Having come from a home where untidiness was not tolerated I was shocked to discover that my previous tenant had not bothered to clean the apartment. There were dishes caked in old food and dust all over.

Perhaps the worst thing of all was the hair I found pretty everywhere. Was the previous tenant using his hair as confetti? I was not sure why anyone would leave an apartment in that state or could live like that.

Armed with rubber gloves and industrial strength cleaner I spent most of the first week cleaning.

Moving to a new country after that meant that I would have to find a place to live for the first

time. As most expats will tell you, the first apartment you choose never ends up being the best one. You’re not familiar with the area so you take a place because it seems cheap and clean enough. Then you discover it’s old and falling apart and you share it with a million cockroache­s. I’ve even heard of friends who shared their first apartments with rats.
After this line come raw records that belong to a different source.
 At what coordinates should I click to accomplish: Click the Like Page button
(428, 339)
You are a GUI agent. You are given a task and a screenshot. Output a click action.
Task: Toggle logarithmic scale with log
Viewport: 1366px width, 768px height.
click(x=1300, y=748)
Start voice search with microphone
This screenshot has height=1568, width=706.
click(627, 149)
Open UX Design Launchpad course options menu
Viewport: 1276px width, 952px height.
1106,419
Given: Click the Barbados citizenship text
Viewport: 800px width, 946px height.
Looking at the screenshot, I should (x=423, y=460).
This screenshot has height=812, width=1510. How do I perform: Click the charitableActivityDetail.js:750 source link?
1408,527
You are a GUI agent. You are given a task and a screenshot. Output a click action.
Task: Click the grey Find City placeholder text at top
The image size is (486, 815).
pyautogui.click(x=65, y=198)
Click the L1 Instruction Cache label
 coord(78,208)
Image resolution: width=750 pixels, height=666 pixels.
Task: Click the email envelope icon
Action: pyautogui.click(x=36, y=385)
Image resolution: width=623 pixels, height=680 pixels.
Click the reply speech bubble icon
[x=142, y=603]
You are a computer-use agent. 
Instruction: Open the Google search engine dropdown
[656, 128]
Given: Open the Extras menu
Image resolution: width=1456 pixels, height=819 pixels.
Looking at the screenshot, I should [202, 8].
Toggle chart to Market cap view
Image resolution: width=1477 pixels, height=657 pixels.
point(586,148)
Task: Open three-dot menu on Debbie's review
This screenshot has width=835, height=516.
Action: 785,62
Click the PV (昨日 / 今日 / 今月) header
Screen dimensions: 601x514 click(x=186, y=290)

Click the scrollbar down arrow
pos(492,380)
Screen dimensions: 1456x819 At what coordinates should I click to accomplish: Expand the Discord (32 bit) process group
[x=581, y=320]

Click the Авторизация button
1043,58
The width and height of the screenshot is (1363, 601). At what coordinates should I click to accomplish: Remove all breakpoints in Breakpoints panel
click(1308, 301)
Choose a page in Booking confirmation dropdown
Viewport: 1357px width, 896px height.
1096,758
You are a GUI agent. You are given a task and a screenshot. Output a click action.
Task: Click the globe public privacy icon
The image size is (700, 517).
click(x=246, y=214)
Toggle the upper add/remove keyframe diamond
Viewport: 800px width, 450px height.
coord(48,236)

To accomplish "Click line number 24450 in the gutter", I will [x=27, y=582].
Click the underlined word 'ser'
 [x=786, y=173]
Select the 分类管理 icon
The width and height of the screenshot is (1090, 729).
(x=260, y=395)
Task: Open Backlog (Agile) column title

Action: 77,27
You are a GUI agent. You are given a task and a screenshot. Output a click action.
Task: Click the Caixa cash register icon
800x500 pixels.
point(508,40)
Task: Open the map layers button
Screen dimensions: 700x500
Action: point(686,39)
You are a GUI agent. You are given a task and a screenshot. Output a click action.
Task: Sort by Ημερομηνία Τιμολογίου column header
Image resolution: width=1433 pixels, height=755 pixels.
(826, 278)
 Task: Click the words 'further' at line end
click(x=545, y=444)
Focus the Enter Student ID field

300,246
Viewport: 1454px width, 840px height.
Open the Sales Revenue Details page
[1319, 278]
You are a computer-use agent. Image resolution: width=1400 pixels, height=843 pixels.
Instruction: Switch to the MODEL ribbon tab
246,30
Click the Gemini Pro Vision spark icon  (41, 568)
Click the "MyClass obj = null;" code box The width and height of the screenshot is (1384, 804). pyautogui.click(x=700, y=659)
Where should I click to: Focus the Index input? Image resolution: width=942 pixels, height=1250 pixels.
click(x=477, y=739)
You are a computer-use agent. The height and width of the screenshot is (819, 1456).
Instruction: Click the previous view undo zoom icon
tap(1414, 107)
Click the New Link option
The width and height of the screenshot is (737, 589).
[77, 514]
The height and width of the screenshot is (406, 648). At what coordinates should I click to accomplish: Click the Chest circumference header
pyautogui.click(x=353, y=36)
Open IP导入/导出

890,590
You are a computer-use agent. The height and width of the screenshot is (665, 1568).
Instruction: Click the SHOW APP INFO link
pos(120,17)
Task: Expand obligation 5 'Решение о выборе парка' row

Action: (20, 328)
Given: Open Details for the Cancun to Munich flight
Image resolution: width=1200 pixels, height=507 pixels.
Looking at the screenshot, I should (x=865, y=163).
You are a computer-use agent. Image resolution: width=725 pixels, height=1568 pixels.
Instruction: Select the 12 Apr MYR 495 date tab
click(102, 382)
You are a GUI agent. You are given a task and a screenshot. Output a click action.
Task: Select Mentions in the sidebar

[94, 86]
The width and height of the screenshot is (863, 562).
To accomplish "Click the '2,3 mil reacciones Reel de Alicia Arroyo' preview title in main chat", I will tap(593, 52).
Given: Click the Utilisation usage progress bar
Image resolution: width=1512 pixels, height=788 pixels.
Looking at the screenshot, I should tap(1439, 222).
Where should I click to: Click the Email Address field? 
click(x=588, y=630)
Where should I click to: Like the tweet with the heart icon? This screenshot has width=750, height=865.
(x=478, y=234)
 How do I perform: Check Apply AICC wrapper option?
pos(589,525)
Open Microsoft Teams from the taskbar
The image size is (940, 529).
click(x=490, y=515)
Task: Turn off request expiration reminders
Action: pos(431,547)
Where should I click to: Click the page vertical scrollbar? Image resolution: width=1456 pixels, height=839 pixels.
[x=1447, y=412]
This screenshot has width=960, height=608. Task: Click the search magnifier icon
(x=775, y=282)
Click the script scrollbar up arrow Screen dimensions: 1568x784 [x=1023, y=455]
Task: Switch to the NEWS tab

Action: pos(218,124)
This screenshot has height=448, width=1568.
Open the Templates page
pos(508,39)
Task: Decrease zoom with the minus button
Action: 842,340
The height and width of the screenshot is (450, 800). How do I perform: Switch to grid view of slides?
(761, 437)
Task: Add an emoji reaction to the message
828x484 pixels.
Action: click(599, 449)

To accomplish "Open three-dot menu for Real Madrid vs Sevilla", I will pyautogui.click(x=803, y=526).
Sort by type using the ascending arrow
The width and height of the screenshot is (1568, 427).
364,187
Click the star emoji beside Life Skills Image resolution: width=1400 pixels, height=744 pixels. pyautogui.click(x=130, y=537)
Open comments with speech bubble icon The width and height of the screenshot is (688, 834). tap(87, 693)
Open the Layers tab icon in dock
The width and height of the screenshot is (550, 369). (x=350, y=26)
Once you get used to a city you move to the place that the veterans recommend. So I made the switch and ended up in one of the swankiest places I’ve ever called home: a two bedroom, two bathroom brand-new apartment fully furnished with a pool on the roof. It was a great move.

The life of a traveller is never permanent though and after having called that home for a while I ended up in many different housing arrangemen­ts. One was a room in a shared house that was actually much better than it sounds. For a while I also called various AirBnb apartments home. I’ve recently even had the weird chance of calling a wood cabin in the middle of nowhere home.

Some places have fond memories. Some are reminders of just how resilient one can be and the way travelling teaches you to constantly adapt.

The one thing that remained the same throughout the years of living abroad is my suitcase. By that I mean the size of it. One soon learns to not be tempted to add any kind of decoration­s or keepsakes to the new place because 30kg is all you have to carry with you to the next destinatio­n. Which maybe is not such a bad thing.

Hoarding is something you definitely can’t do as a constant foreigner.